# Your objective
Continue the development plan below from the point where it ends, keeping its format of numbered items with description, subtasks, acceptance criteria and deliverables.

## START Passage given

Acceptance Criteria:

ScorecardEngine.score() returns Scorecard with overall (0-100), factor breakdown, confidence (LOW/MEDIUM/HIGH), and evidence summary
Missing tool results → factor scored as N/A, confidence reduced
Weights from persona config are respected
Unit tests cover: full data, partial data, empty data, extreme values
Tests pass with uv run pytest tests/unit/test_scorecard.py

Deliverables:

kosong_agent/orchestration/scorecard.py
tests/unit/test_scorecard.py

2.2 — Action Engine + Safety Hooks

Assignee: Dev A Effort: 1.5 days Depends on: 2.1

Description: Takes a scorecard and produces an action recommendation: BUY, SELL, or PASS. Before executing, runs before-action hooks that re-check critical assumptions. Enforces risk limits from persona config (max position size, max leverage, etc.). All actions are dry-run (no order submission). Produces audit trail as structured JSON log.

Subtasks:

Acceptance Criteria:

Returns ActionRecommendation with action (BUY/SELL/PASS), reason, order params (if applicable), and audit entries
Before-action hooks can veto the action (action becomes PASS with veto reason)
Risk limits from persona config are enforced (position size, leverage)
Dry-run mode produces order params but marks submitted=False
Unit tests cover: score above/below threshold, each hook failure, risk limit violations
Tests pass with uv run pytest tests/unit/test_action.py

Deliverables:

kosong_agent/orchestration/action.py
tests/unit/test_action.py

2.3 — M1 Full Integration Test

Assignee: Dev A Effort: 0.5 days Depends on: 2.1, 2.2

Description: End-to-end integration test: persona → thesis → plan → real Nava tools (with API keys) → scorecard → action. Marked @pytest.mark.integration. Validates the entire M1 pipeline works with live data.

Subtasks:

Integration test with polymarket_sports persona
Real API calls to Polymarket (market discovery, price history)
Scorecard from real tool results
Action recommendation from real scorecard
Verify audit trail is complete and parseable

Acceptance Criteria:

Full pipeline executes without errors using real Polymarket APIs
Thesis, plan, scorecard, and action are all populated
Audit trail captures every step
Test passes with uv run pytest tests/integration/test_m1_pipeline.py -m integration
Test is skipped gracefully when API keys are not set

Deliverables:

tests/integration/test_m1_pipeline.py

2.4 — Sportsbook Odds Benchmark Tool (M2)

Assignee: Dev A Effort: 1 day Depends on: 2.1

Description: New RobustTool that wraps the existing OddsClient from sports-odds-backtesting/. Fetches sportsbook odds for a given event, compares to Polymarket prices, and flags arbitrage opportunities. Outputs: odds from each bookmaker, implied probabilities, Polymarket price, edge percentage.

## END Passage given
## START Given entries

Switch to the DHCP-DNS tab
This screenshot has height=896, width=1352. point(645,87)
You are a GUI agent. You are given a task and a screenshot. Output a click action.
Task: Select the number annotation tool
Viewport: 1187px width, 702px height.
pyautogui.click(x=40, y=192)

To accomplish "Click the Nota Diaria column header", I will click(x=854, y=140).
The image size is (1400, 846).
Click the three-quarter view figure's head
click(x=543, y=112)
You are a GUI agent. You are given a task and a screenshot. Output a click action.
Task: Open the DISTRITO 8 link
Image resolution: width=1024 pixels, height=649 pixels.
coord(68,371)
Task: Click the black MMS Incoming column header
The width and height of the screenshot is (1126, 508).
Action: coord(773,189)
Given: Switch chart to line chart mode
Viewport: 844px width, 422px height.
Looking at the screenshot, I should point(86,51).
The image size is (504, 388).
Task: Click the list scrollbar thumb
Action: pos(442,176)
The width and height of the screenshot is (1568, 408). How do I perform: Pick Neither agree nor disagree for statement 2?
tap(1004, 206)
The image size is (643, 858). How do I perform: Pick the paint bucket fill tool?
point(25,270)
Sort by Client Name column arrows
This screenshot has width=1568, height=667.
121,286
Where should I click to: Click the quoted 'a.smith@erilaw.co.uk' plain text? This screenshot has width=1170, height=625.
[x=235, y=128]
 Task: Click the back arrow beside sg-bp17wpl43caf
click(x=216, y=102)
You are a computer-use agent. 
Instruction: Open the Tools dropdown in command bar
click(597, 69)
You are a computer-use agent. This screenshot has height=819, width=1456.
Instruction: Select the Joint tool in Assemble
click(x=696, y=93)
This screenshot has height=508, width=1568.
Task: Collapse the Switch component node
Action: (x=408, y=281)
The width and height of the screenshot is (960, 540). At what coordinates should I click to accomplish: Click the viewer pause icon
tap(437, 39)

## END Given entries

# Output of the task
Reuses: OddsClient, PropSnapshot, market configs from ~/work/sports-odds-backtesting/src/odds_collector/

Subtasks:

Acceptance Criteria:

Takes sport + event query → returns comparison table (bookmaker, odds, implied prob, Polymarket price, edge %)
Handles missing odds gracefully (bookmaker not covering event)
Edge calculation is correct: edge = polymarket_price - implied_prob
Unit tests pass with mocked data
Integration test passes with real APIs (marked @pytest.mark.integration)
Tests pass with uv run pytest tests/unit/test_sportsbook_benchmark.py

Deliverables:

kosong_agent/tools/polymarket/sportsbook_benchmark.py
tests/unit/test_sportsbook_benchmark.py
tests/integration/test_sportsbook_benchmark_live.py

2.5 — Spike + Retracement Detection Tool (M2)

Assignee: Dev A Effort: 0.5 days Depends on: —

Description: New RobustTool that wraps and extends existing find_price_spikes() from polymarket-scratch/. Detects sudden price moves and subsequent reversals in Polymarket price history. Configurable spike threshold and retracement window.

Reuses: find_price_spikes(), PricePoint from ~/work/polymarket-scratch/insider-detection/src/polymarket_api.py

Subtasks:

Adapt find_price_spikes() logic into RobustTool
Add retracement detection: after spike, did price revert within N hours?
Define SpikeDetectionParams (token_id, interval, spike_threshold_pct, retracement_window_hours)
Output: list of spikes with timestamp, magnitude, retracement status, time to revert
Uses existing polymarket_price_history tool data or calls directly
Unit tests with fixture price data (known spikes + non-spikes)

Acceptance Criteria:

Detects spikes above threshold (default 20%)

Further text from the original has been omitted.